Nommée « Jeunes bruxelloises, entre diversité et précarité », la recherche regroupant différents experts, dont Muriel Sacco, Bram Spruyt, Wendy Smits, Dimokritos Kavadis et Caroline d’Anfrimont, est un pavé dans la mare. Le projet avait pour objectif de compiler différentes recherches, 200 au total, sur le sujet de la jeunesse bruxelloise afin d’en ressortir des axes clés, non exhaustifs.

Qu’on se le dise, le constat est alarmant : en Région Bruxelles-Capitale, ces jeunes âgés de 12 à 24 ans sont au nombre de 177 722, soit 15 % de la population. Force est de constater que Bruxelles, ville plurielle, héberge deux jeunesses (de 12 à 25 ans). L’une est aisée, éduquée en voie vers une prospérité professionnelle tandis que l’autre est défavorisée, d’origine immigrée, rencontrant sur sa route désenchantement et discrimination. Ces deux jeunesses vivent côte à côte. Elles ne se rencontrent pas, se regardent en chiens de faïence.

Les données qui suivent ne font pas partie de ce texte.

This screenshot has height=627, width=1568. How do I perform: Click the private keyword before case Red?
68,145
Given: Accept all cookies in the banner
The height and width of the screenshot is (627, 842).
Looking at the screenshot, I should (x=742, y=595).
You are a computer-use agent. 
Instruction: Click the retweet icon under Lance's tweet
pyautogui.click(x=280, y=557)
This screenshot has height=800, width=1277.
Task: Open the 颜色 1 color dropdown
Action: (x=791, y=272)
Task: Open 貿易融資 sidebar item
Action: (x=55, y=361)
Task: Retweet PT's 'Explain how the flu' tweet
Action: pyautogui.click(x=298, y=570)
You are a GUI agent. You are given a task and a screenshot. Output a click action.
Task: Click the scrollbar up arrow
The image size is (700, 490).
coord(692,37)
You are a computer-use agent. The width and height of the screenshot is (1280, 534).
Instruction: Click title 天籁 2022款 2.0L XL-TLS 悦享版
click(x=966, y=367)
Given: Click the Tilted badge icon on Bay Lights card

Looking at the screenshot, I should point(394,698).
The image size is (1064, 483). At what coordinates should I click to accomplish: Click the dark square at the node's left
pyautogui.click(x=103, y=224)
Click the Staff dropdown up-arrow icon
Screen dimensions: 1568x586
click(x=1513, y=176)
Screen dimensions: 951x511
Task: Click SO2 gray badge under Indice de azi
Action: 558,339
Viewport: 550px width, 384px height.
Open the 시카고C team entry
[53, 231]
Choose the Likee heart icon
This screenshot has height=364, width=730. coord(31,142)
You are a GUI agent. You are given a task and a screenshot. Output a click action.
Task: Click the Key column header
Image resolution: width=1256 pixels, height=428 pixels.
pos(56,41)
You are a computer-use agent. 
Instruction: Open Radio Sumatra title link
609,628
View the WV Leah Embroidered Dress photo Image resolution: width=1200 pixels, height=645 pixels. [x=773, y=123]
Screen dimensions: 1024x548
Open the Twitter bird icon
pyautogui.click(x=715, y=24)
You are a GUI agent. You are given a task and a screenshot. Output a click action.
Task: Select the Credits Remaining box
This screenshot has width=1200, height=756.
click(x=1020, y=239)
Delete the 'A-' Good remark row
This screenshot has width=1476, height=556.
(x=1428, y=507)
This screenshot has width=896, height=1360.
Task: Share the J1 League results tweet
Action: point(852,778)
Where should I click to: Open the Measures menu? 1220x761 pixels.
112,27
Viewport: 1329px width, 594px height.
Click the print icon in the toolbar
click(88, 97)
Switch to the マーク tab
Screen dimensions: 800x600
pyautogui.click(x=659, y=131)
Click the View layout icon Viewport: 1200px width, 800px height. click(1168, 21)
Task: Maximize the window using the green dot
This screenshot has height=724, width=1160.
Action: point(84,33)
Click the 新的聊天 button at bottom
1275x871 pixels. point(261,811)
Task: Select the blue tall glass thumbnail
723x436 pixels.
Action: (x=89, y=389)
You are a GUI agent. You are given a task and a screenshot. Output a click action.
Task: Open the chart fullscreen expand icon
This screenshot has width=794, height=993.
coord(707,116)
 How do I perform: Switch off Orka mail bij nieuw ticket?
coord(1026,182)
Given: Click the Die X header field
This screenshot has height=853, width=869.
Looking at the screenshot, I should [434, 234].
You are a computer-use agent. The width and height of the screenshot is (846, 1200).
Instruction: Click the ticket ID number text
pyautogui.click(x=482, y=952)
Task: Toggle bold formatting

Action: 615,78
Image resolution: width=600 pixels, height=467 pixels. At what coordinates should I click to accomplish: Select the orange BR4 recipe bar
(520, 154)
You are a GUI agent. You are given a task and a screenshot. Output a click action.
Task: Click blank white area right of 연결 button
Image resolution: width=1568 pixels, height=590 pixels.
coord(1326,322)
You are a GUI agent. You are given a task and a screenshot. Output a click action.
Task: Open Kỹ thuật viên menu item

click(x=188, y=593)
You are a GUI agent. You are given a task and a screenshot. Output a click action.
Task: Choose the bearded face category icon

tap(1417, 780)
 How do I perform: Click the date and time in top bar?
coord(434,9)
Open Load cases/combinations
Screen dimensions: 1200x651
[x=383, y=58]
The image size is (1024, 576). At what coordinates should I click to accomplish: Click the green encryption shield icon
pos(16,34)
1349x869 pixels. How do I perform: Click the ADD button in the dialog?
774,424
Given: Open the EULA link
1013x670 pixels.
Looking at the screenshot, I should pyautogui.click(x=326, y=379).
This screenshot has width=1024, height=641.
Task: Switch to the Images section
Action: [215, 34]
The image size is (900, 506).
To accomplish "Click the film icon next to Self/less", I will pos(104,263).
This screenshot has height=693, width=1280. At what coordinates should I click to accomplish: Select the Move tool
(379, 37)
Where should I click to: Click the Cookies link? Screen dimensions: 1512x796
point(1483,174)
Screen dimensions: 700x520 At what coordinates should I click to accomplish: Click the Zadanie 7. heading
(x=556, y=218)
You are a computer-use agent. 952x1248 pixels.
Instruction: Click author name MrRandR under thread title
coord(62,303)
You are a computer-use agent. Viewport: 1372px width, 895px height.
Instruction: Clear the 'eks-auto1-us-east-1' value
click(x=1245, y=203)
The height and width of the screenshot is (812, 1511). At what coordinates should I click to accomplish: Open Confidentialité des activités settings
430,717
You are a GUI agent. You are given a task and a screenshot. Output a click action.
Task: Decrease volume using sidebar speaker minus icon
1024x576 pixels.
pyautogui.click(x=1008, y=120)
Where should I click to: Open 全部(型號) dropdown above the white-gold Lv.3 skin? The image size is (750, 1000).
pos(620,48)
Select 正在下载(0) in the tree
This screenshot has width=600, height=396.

École & inégalités systémiques

L’une des premières fabriques des inégalités, portant celle qui devrait resserrer l’étau, est l’école. Outre la problématique du manque de places dans les établissements dus à la forte croissance démographique observée à Bruxelles, l’école crée « de très fortes inégalités » comme l’indique l’étude. Différentes causes mettent en exergue la grande fragilité d’une partie de la jeunesse. Certains élèves ont d’énormes lacunes dans leurs études et redoublent ou mettent définitivement une croix sur leur parcours scolaire. Les chiffres du retard scolaire à Bruxelles inquiètent : « 50 % des élèves de première année du secondaire accusent un retard d’au moins un an ». Dans l’enseignement francophone par exemple, des statistiques mettent en évidence une dualisation croissante. Une jeunesse est déchue, l’autre dorée : « Les élèves résidant dans les communes les plus défavorisées (Saint-Josse et Molenbeek en tête) sont ceux qui ont le plus tendance à suivre un enseignement technique ou professionnel, à l’inverse de ce qui se passe dans les communes plus aisées du quadrant sud-est de la région, où l’enseignement général est très majoritaire ». L’enseignement technique et professionnel accueille la génération d’enfants d’immigrés : « On observe aussi une surreprésentation des élèves d’origine étrangère dans l’enseignement technique et professionnel (perçus comme des filières de relégation), la ségrégation ethnique se superpose donc à la ségrégation sociale (…)  L’étude réalisée par Pitts et Porteous [2005, 2006] montre que les jeunes bruxellois issus de minorités expérimentent de nombreux problèmes d’intégration : un taux plus élevé d’abandon scolaire, des performances scolaires moins bonnes et un taux plus élevé de chômage ». Sont-ils nés sous la même étoile ?

Métèque et mat

La recherche de Jacobs et Rea souligne le facteur éducatif du parent, en l’occurrence la mère. Les statistiques des chercheurs démontrent que le rôle de la mère est prépondérant dans l’éducation des enfants : « Pour toutes les mères qui n’ont pas fait d’études, on dénombre 76,5 % des enfants se trouvant dans l’enseignement technique et professionnel. Par contre, pour toutes les mères qui ont fait des études universitaires, 87 % des enfants se trouvent dans l’enseignement général ». Ce postulat suppose que l’éducation se fait effectivement par la mère. Les quartiers populaires regorgent de familles monoparentales où la mère n’a pas les outils nécessaires pour subvenir au besoin éducatif des élèves : pédagogie, qualification, maitrise de la langue, etc.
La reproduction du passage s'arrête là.